BEGIN Records for the task

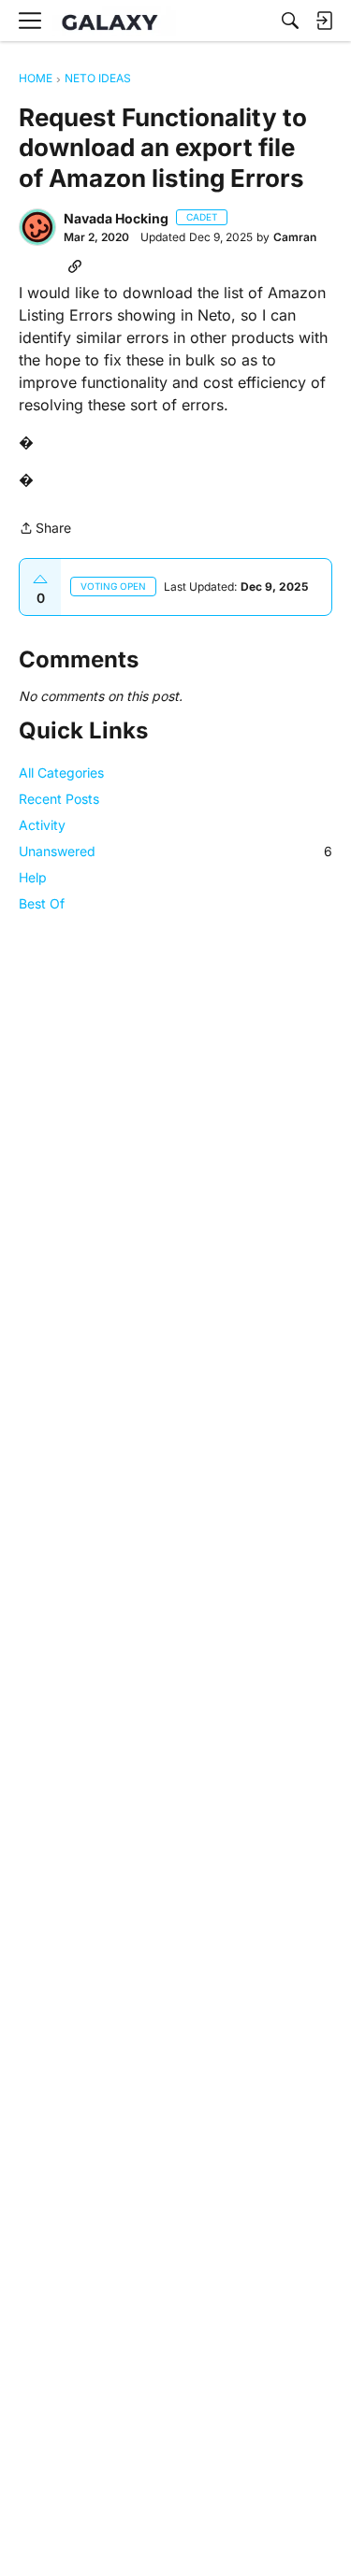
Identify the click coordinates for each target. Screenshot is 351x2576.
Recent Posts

END Records for the task
BEGIN Records for the task

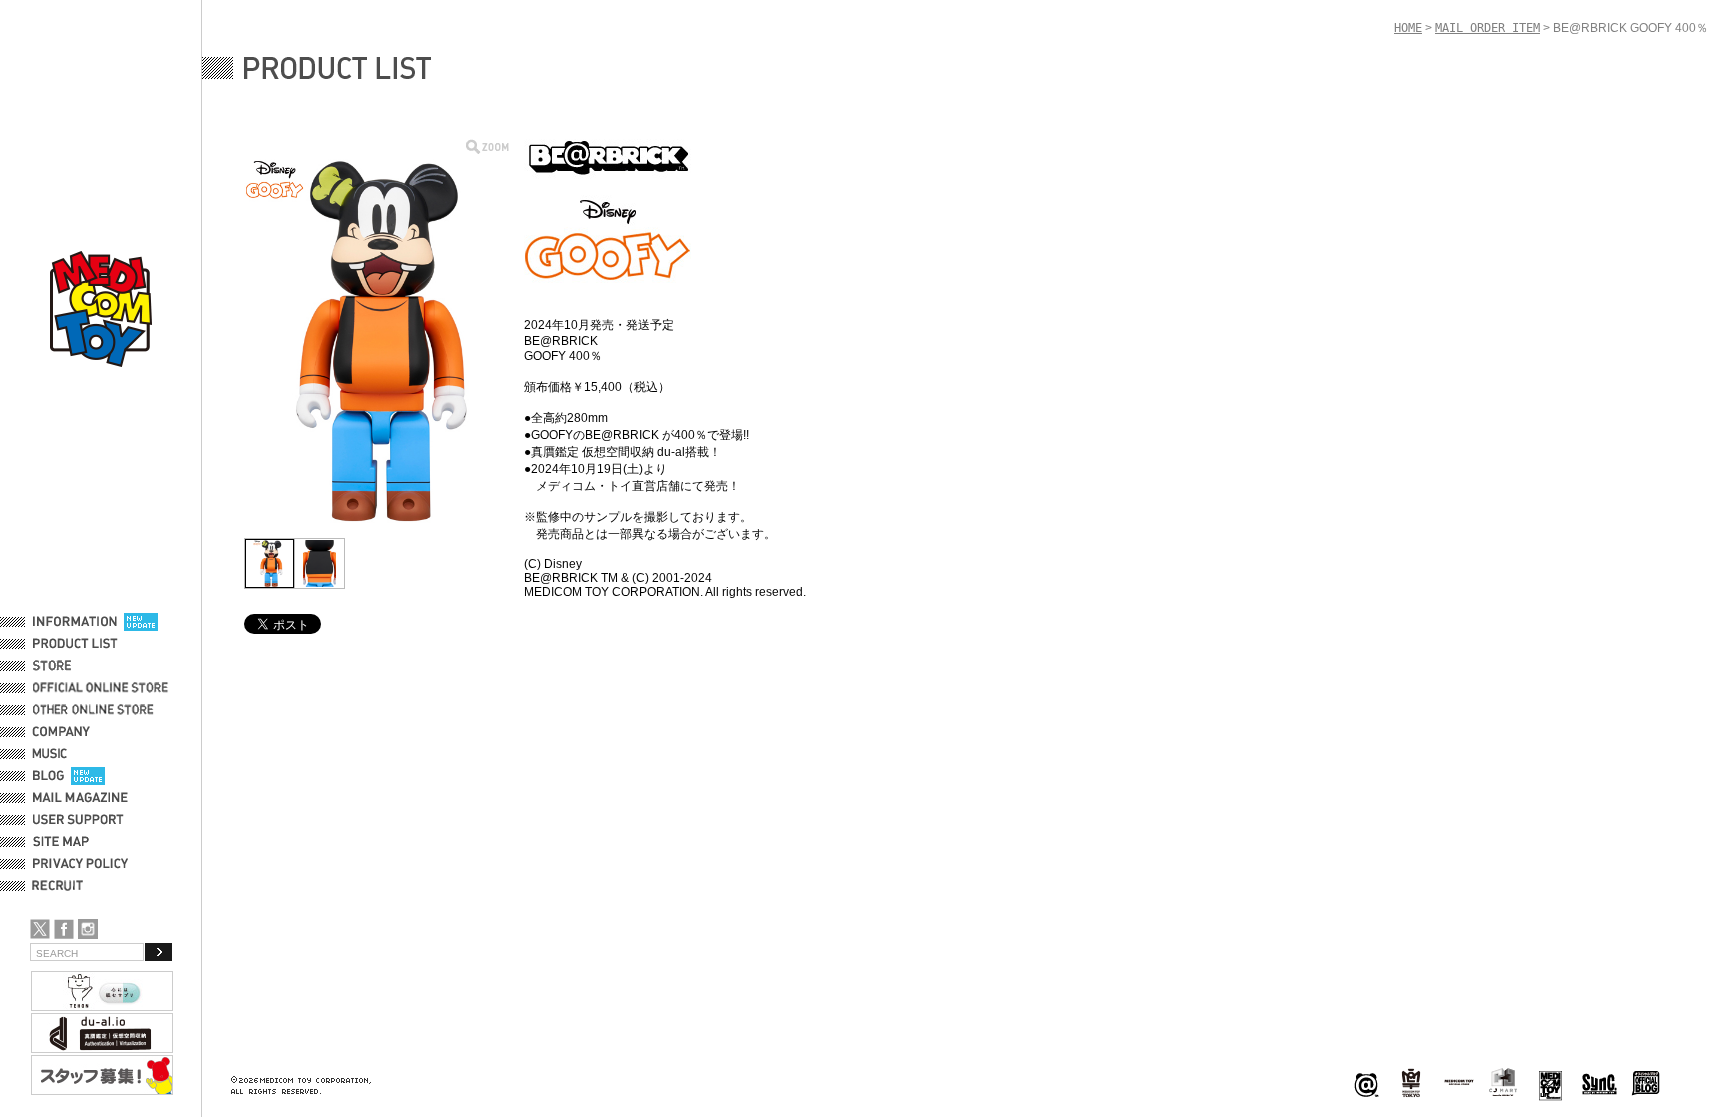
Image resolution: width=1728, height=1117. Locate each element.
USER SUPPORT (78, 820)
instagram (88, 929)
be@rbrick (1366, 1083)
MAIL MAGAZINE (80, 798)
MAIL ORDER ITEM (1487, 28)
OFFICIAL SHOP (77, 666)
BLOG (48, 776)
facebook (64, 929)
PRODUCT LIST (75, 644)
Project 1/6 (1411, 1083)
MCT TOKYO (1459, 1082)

END Records for the task
BEGIN Records for the task

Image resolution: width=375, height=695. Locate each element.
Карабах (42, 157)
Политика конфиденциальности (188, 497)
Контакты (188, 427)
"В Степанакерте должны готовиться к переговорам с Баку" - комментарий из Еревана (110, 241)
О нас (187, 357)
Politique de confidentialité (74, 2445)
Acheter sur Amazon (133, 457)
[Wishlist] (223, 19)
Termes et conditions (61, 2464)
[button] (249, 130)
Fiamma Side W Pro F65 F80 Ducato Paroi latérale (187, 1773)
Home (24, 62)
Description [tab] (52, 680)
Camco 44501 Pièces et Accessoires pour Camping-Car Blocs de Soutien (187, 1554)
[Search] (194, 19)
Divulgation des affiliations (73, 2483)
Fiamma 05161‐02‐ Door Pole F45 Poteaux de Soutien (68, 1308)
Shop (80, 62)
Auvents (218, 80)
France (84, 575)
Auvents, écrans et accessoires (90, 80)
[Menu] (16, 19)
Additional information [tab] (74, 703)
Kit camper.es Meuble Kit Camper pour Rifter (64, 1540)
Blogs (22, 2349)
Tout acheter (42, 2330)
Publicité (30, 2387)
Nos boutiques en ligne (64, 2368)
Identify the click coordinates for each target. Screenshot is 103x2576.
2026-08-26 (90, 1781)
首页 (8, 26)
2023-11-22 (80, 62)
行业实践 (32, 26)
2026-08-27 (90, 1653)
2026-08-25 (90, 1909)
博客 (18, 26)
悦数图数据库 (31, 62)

END Records for the task

=== Task prompt ===
Give back exactly the lines above, from the line containing "Еревана (110, 241)" through the line containing "2026-08-25 (90, 1909)", with both end lines and nothing more.

=== Response area ===
"В Степанакерте должны готовиться к переговорам с Баку" - комментарий из Еревана (110, 241)
О нас (187, 357)
Politique de confidentialité (74, 2445)
Acheter sur Amazon (133, 457)
[Wishlist] (223, 19)
Termes et conditions (61, 2464)
[button] (249, 130)
Fiamma Side W Pro F65 F80 Ducato Paroi latérale (187, 1773)
Home (24, 62)
Description [tab] (52, 680)
Camco 44501 Pièces et Accessoires pour Camping-Car Blocs de Soutien (187, 1554)
[Search] (194, 19)
Divulgation des affiliations (73, 2483)
Fiamma 05161‐02‐ Door Pole F45 Poteaux de Soutien (68, 1308)
Shop (80, 62)
Auvents (218, 80)
France (84, 575)
Auvents, écrans et accessoires (90, 80)
[Menu] (16, 19)
Additional information [tab] (74, 703)
Kit camper.es Meuble Kit Camper pour Rifter (64, 1540)
Blogs (22, 2349)
Tout acheter (42, 2330)
Publicité (30, 2387)
Nos boutiques en ligne (64, 2368)
Identify the click coordinates for each target. Screenshot is 103x2576.
2026-08-26 (90, 1781)
首页 (8, 26)
2023-11-22 (80, 62)
行业实践 (32, 26)
2026-08-27 (90, 1653)
2026-08-25 (90, 1909)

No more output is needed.